Os crimes aconteceram em 2009. Mário Felipe Bach, apelidado de “Pibi”, de 45 anos, teve a prisão preventiva decretada e está foragido.As mães das vítimas contaram à Polícia que o acusado, que é deficiente visual e tem olfato comprometido, mantinha em casa filmes pornográficos dublados, preservativos perfumados e gel. Ele levava as crianças para um quarto, mostrava os filmes e chegava a fazer comentários para as meninas.Não era somente em casa que o professor de flauta praticava abusos contra as alunas. Em sala de aula, ele aguardava momento em que não havia muita movimentação e aproveitava para passar a mão nas costas de algumas meninas.
Em alguns casos, conforme disseram algumas mães, ele alegava a um criança que ela estava com pouca vontade em aprender música e ficava a sós com a vítima.Os casos de estupros só chegaram ao conhecimento da Polícia Civil porque uma das mães ouviu a filha conversando com uma colega de aula, ambas com 10 anos, comentando sobre o professor estava acariciando-as na sala de aula.
O caso foi levado ao conhecimento da direção da escola, que procurou a Delegacia da Infância e Juventude, em outubro de 2009. Um inquérito foi instaurado. Todas as vítimas foram ouvidas, acompanhadas de assistentes sociais e psicólogas.

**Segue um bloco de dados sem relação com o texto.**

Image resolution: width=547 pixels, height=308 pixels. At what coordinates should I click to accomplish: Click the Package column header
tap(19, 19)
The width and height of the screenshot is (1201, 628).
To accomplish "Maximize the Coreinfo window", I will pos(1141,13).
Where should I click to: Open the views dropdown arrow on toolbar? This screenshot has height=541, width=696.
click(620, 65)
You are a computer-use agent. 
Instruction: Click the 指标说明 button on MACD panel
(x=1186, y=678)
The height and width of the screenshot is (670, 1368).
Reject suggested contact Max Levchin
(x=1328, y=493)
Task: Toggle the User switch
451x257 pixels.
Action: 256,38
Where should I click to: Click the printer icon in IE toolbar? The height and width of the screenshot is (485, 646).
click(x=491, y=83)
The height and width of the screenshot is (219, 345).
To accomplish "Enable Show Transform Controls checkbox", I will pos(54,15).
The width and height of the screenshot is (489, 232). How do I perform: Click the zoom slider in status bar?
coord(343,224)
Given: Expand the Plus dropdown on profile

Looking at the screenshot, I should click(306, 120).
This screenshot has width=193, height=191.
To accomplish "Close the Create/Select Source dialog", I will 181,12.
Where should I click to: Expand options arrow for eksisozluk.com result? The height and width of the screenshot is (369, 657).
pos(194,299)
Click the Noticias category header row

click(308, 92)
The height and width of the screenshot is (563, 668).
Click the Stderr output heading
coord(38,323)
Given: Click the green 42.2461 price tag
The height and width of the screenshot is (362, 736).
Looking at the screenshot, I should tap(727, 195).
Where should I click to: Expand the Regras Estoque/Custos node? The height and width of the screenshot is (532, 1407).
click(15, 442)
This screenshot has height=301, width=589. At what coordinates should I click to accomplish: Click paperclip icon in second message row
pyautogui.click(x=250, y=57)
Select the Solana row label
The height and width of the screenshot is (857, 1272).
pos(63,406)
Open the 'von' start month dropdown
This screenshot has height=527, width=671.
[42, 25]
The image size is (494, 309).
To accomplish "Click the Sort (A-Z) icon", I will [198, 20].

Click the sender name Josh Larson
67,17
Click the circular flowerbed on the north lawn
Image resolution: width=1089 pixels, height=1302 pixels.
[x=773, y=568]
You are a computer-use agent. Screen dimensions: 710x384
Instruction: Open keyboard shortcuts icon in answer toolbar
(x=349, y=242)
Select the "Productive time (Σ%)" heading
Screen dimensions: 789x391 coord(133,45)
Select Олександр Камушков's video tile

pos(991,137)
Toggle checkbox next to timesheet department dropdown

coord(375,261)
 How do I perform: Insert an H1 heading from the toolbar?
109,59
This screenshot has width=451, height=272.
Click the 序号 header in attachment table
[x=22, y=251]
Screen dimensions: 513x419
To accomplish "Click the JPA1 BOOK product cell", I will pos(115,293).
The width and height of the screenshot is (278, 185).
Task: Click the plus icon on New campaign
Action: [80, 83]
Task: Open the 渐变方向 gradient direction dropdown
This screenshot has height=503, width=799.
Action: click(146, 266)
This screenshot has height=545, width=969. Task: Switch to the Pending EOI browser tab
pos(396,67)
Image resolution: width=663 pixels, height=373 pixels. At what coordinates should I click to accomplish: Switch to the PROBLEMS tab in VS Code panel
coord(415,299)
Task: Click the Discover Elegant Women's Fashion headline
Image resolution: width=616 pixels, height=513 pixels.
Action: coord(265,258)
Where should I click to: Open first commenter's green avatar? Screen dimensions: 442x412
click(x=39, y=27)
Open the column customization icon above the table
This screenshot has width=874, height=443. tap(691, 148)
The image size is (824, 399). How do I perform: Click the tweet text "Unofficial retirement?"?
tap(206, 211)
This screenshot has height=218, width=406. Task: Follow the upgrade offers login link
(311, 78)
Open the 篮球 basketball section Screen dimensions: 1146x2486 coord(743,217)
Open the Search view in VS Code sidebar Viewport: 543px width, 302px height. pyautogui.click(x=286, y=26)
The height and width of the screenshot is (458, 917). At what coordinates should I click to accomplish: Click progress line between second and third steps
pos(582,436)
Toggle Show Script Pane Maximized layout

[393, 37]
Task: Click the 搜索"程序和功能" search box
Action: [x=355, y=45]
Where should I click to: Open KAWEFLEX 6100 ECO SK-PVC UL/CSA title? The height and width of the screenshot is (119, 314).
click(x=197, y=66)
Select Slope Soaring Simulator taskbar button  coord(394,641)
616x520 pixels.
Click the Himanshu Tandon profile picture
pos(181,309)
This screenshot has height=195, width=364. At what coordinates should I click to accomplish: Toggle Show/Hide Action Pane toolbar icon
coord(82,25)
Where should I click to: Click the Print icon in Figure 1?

Mário Felipe teve a prisão requerida e foi encaminhado a um presídio, mas não passou quatro meses preso porque foi liberado pela Justiça. Depois, ele fugiu e teve o habeas corpus cassado.A promotora Josana Fátima de Carvalho Guariente, responsável pela denúncia, fez a somatória das penas baseadas em artigos do Código Penal e solicitou que Mario Bach seja condenado a 45 anos.O processo contra Mário Bach está na 3ª Vara Criminal de Várzea Grande e corre em segredo de Justiça. Segundo uma assessora da vara– que pediu para não ter o nome divulgado –, o juiz Jorge Luiz Tadeu Rodrigues não vai demorar a dar a sentença.